● **PASSAGE GIVEN**:
>>

DEBATE : IS THIS THE RIGHT TIME TO DECONTROL THE SUGAR INDUSTRY?
 
Decontrol will benefit industry not farmers

 

KRISHAN BIR CHAUDHARY
Posted online: Monday , June 23, 2008 at 2305 hrs IST

 

http://www.financialexpress.com/news/Decontrol-will-benefit-industry-not-farmers/326168/0

 

Before finalising any decision on decontrol or deregulation of the sugar sector, policymakers should ensure that the desired benefits flow directly to farmers. Cane growers are pivots of the sugar sector, which cannot grow and progress if their concerns are not properly addressed. Industry is urging the government to decontrol the sugar sector so that they can reap more profits. It is a common belief among economists and bureaucrats that if the industry prospers, the benefits ultimately trickle down to the stakeholders. But unfortunately, past experience shows that this has not always been the case.

 

The pricing of sugarcane still remains a contentious issue. The central government announces a statutory minimum price (SMP) for cane based on the recommendations of the Commission for Agricultural Costs & Prices. The SMPs are fixed low, and do not allow farmers to even recover their cost of production. The present UPA government has done farmers great injustice by increasing the cane basic recovery rate from 8.5% to 9%. But, as there aren't many high-yielding varieties of cane available in the country, the increase in basic recovery rate will not benefit many growers. Therefore, the basic recovery rate should be reduced from 9% to 8.5%.

 

As SMPs are low, many state governments fix their own state advised prices to help farmers. The state governments have a right to step in, as agriculture is a state subject under the Constitution. Some criticise the decision of these state governments as politically motivated. In this context, I would like to ask: what do we do when the assessments of economists fail to recognise reality? What is wrong if the political Economy can solve the problem in the right way? The industry, in most cases, fails to make payments to cane growers within two weeks as required by law and the government remains a mute spectator. If the industry wants to make a deferred payment, they should pay the farmers with accumulated interest.

<<

● **DATA**:

>>

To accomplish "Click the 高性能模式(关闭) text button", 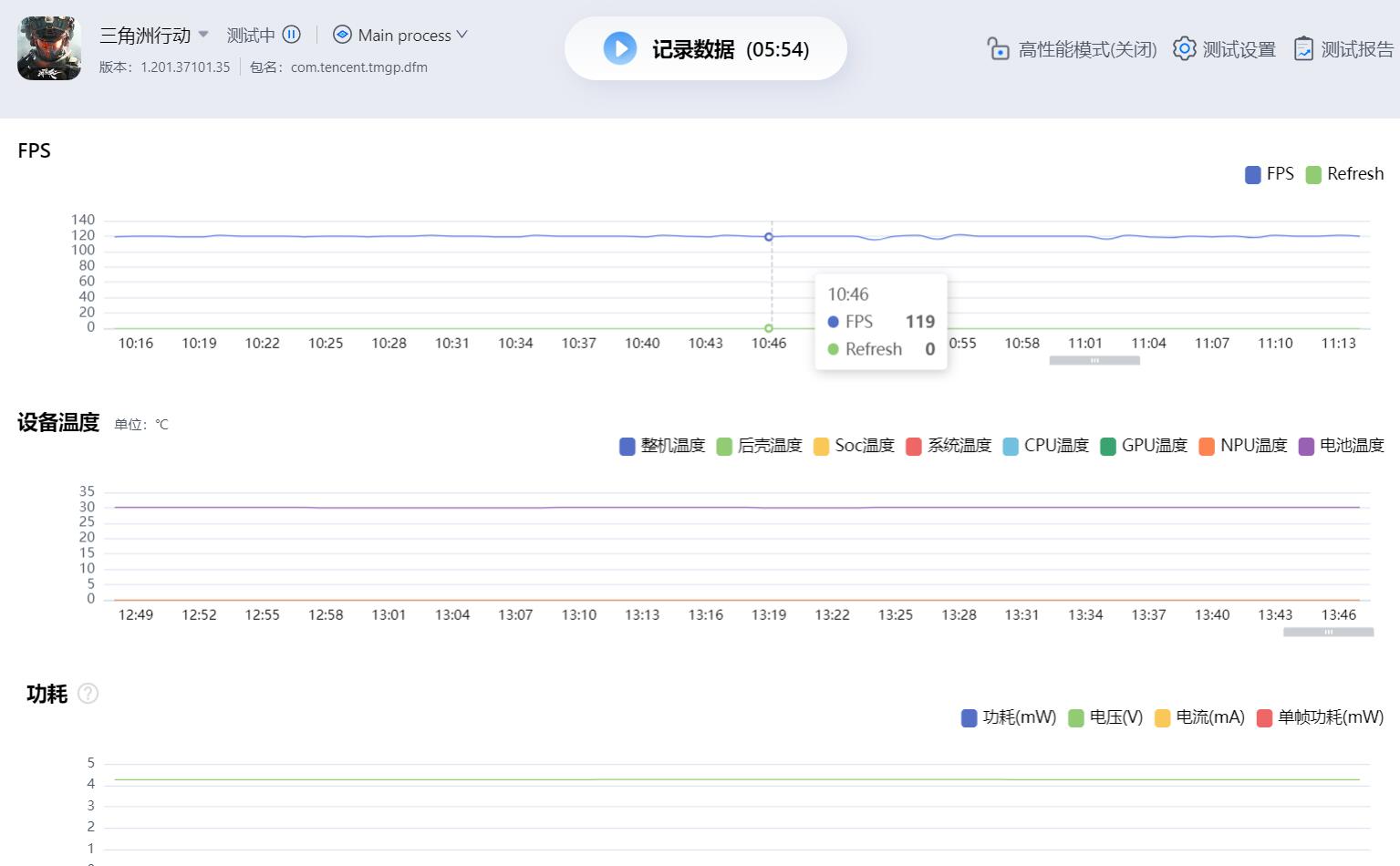I will 1087,49.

<<

● **WHAT TO DO**:
Extend the article on sugar industry decontrol with a few more paragraphs, starting after its final sentence. The data has no connection to the sugar decontrol article.

● **REPLY TO THE TASK**:
 

I was chairman of the Indian Sugarcane Development Council under the Union agriculture ministry from November 1991 to February 1995. We deliberated a number of issues confronting the sugar sector. We suggested that the total profits of the industry generated not only from sugar, but also from by-products like jaggery, molasses, ethanol, press mud and power cogeneration should be shared with cane growers. Unfortunately, the government's cane pricing policy does not take into consideration profits from these by-products.

 

The industry says that the cane price should be fixed on the basis of a percentage of sugar sales realisations. This is absolutely ridiculous! Yes, I am for a common cane pricing policy for the country. Cane prices should not only be remunerative but should also be fixed in such a way to ensure sharing of benefits from the sale of sugar and all by-products.

In Uttar Pradesh, sugar mills collect cane from farmers through cooperatives. The cane cooperatives cause problems in payments to farmers. We suggested computerisation of cane stock received and payments made to make the process transparent. We also detected fraud in weighing centres for cane and suggested its remedy.

 

We also suggested that the sugar development fund not only be deployed to rescue the industry, but also used for farmers. The fund should be used to develop new varieties of high-yielding cane and to promote nurseries. The fund can be use to clear dues owed to farmers, particularly when the industry fails to make payments in time. The industry can later replenish the amount to the fund with interest.

 
(The writer is the president of Bharatiya Krishak Samaj, India's oldest and largest farmer organisation)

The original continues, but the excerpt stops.